Она провел ребром ладони по своей плотной и все-таки хорошей шее. Кажется, эти тонкие едва заметные поперечные складки, пробегающие в эпидерме шеи как следы нитяной шнуровки, эти детские бусы, называются венериными.
Душить ее было бы слишком литературно, да я и не был атлетом, чтоб справиться с русской ядреной молодицей, теткой, полной сумеречных нерастраченных сил и особенной прелести. Это созерцание переворачивало ее во мне словно перегиб ленту Мебиуса. Я незаметно выбирался на безнадежную изнанку, где ничего не мог предпринять
Зрелище заполонило меня.
Оно ударилось в жесткое темечко изнутри, со стороны мозга.
Но «детское место» на моей бедной голове давно окостенело.
Я затараторил про себя: «Тетка, тетка, тетка», – так звалась в скоротечном цирке собачка. Милая Каштанка. Псевдонимом. Мне стало смешно. Я понял, что улыбаюсь. У жены волосы были крашены в рыжий собачий колер. Вот – Каштанка в расцвете лет и сил. Ведь она всегда задорно спрашивала, будто закручивала передо мной невидимый хвостик тройным колечком, словно подставлялась, улыбаясь с животным смыслом: «Ну, и скоко мне сення дать можно?»
На эти «сёння» и «скоко» я хотел всегда ответь: «Много, много, Жучка, на всю катушку, на тебя с твоей мамулей пальцев на конечностях не хватит». Но вслух я говорил самой убедительной частью своего голоса, как с троечницей, глядя на ее блестящее от вечернего крема лицо: «Ну, от двадцати семи с половиной до двадцати девяти без одного месяца». – Я щедро дарил ей лишнее тучное семилетие..

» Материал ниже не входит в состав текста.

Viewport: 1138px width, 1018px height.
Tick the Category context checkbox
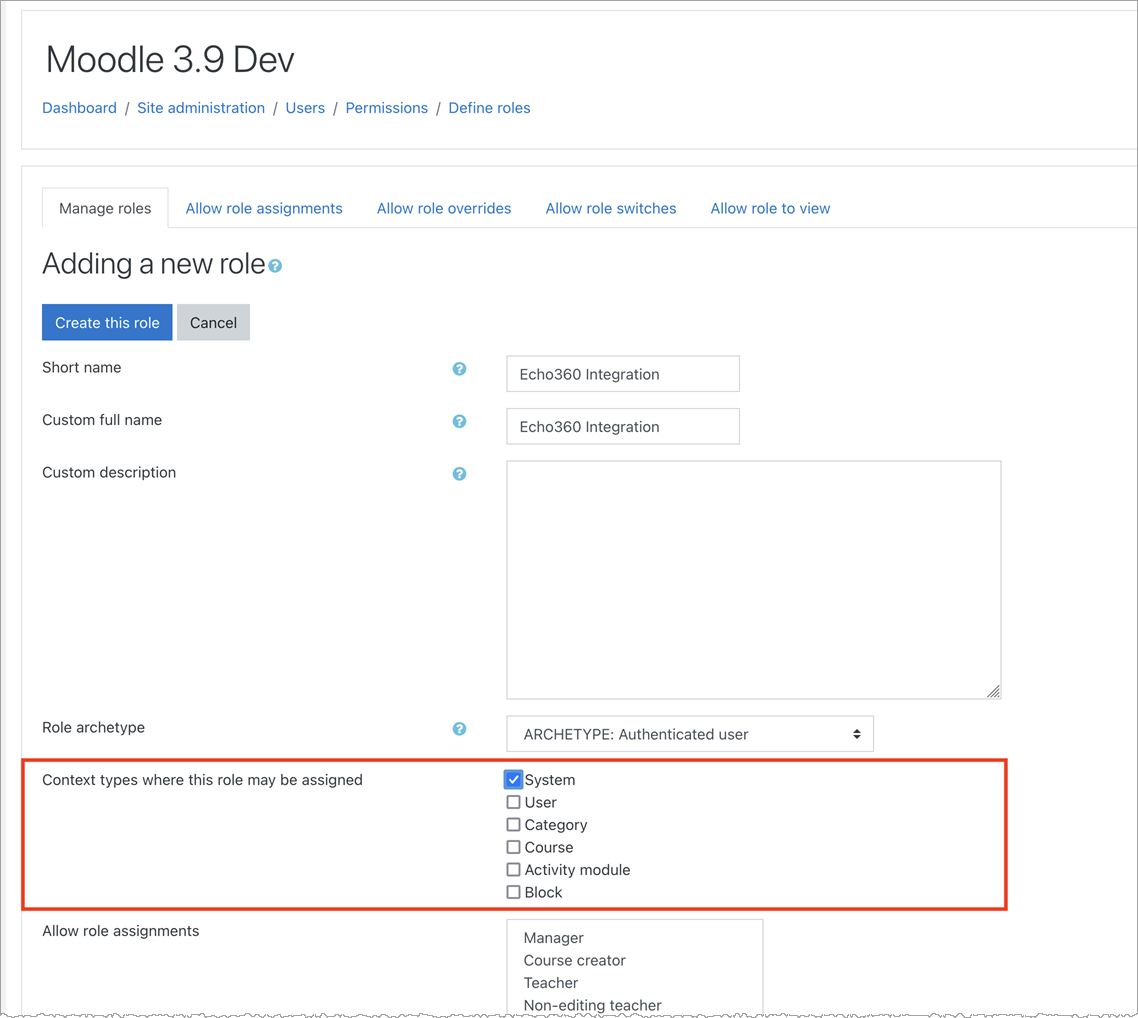point(513,825)
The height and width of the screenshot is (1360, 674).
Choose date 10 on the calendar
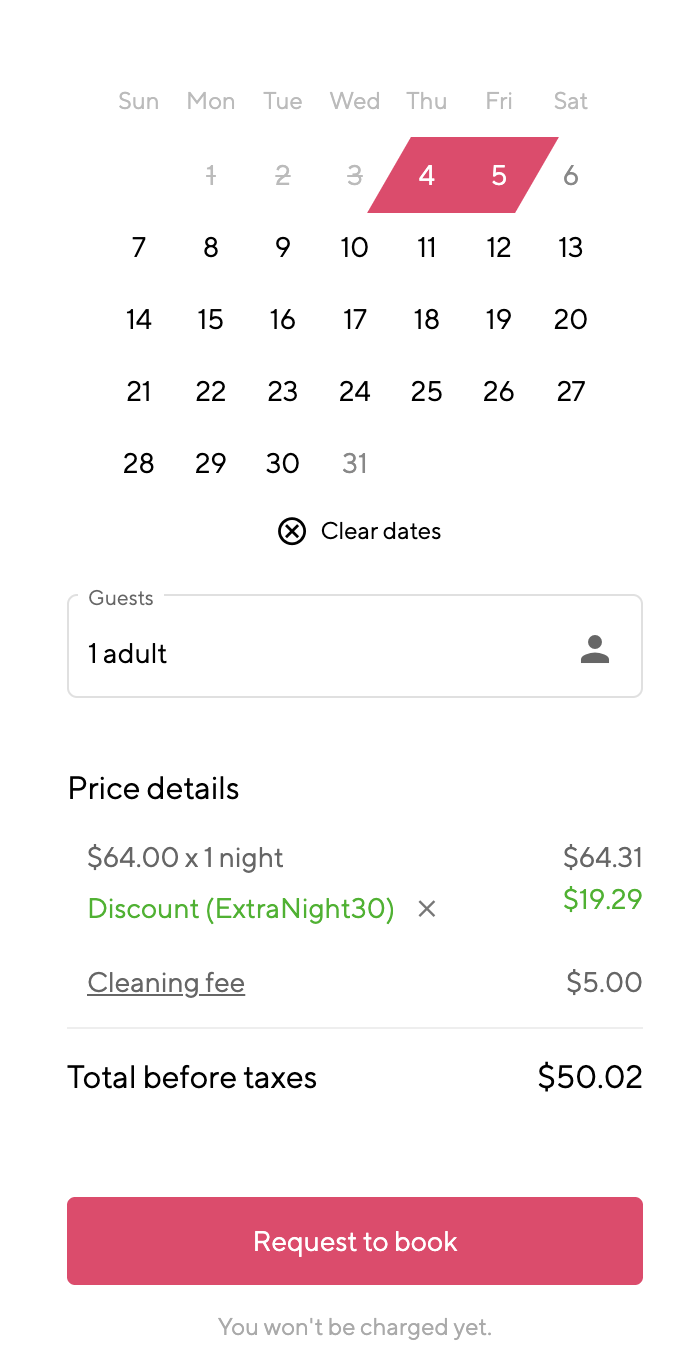(355, 248)
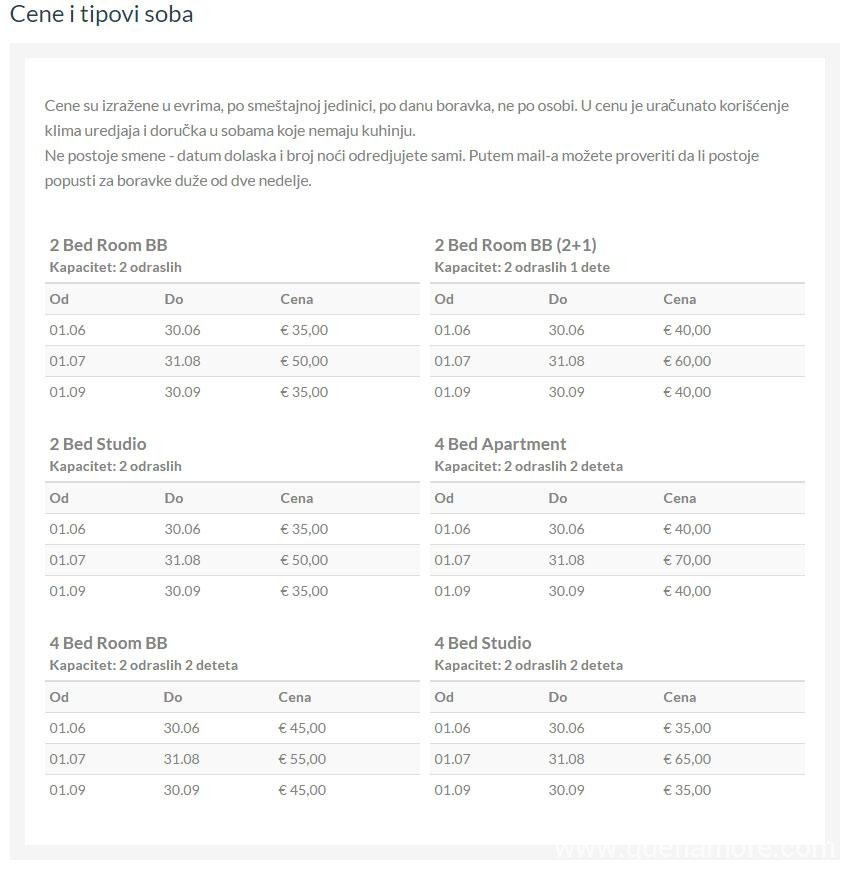Click the '4 Bed Room BB' heading

(x=108, y=643)
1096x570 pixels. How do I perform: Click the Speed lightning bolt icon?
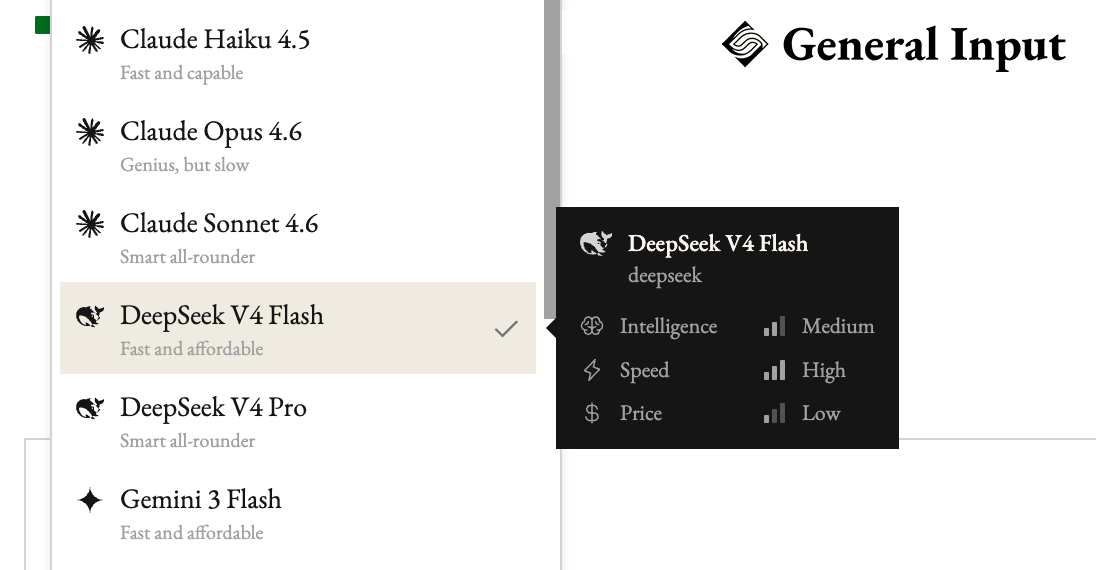[592, 370]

Под ее здоровым взором я едва завел свою унылую «лоханку». На новый автомобиль у меня уже не было азарта.
Я выехал со двора, где не осталось и следа дорожных машин и механизмов.
Будто их не было никогда.
И все мое прошлое – чистый бред и нелепая выдумка. Я состригу его как отросшие пряди, как ногти.
Дальше все происходило в совсем простом ракурсе. Будто я видел документальный фильм про самого себя или сам снимал его и наблюдал итог своих трудов. Довольно быстрый фильм, так как я понял, в моей жизни никаких событий больше не будет.
Время как-то стало отступать от меня.
Все становилось безпротяженной видимостью.
Вот жена, сидящая здесь, громко икнула котлетой, – и меня поразило слово «здесь», – в самое сердце.
«Как же это?» – Безответно вопрошал я.
Где?
Но перед самым моим носом волшебник пронес мисочку теплого фарша. Другой чародей показал мне рентгенограмму всего, поглощенного ею. И не только сегодня, но и вообще – за всю жизнь. От восторга, удивления и омерзения меня замутило. Моя скромная, без больших амбиций, все-таки милая жена на миг стала портретом кисти Арчимбольдо. Вся из вычурного хлама и перегноя. Она вот-вот рассыплется, если легко встряхнуть ее за плечи.
Господи! Я заболевал.
Я увидел как смотрю на самого себя смотрящего и трезво видящего, как она ест. [26] Меня поразило как многогранна среда, где я пребываю. Я легко перепархивал из безвременной слабой сферы видений в ровный, какой-то квадратный мир.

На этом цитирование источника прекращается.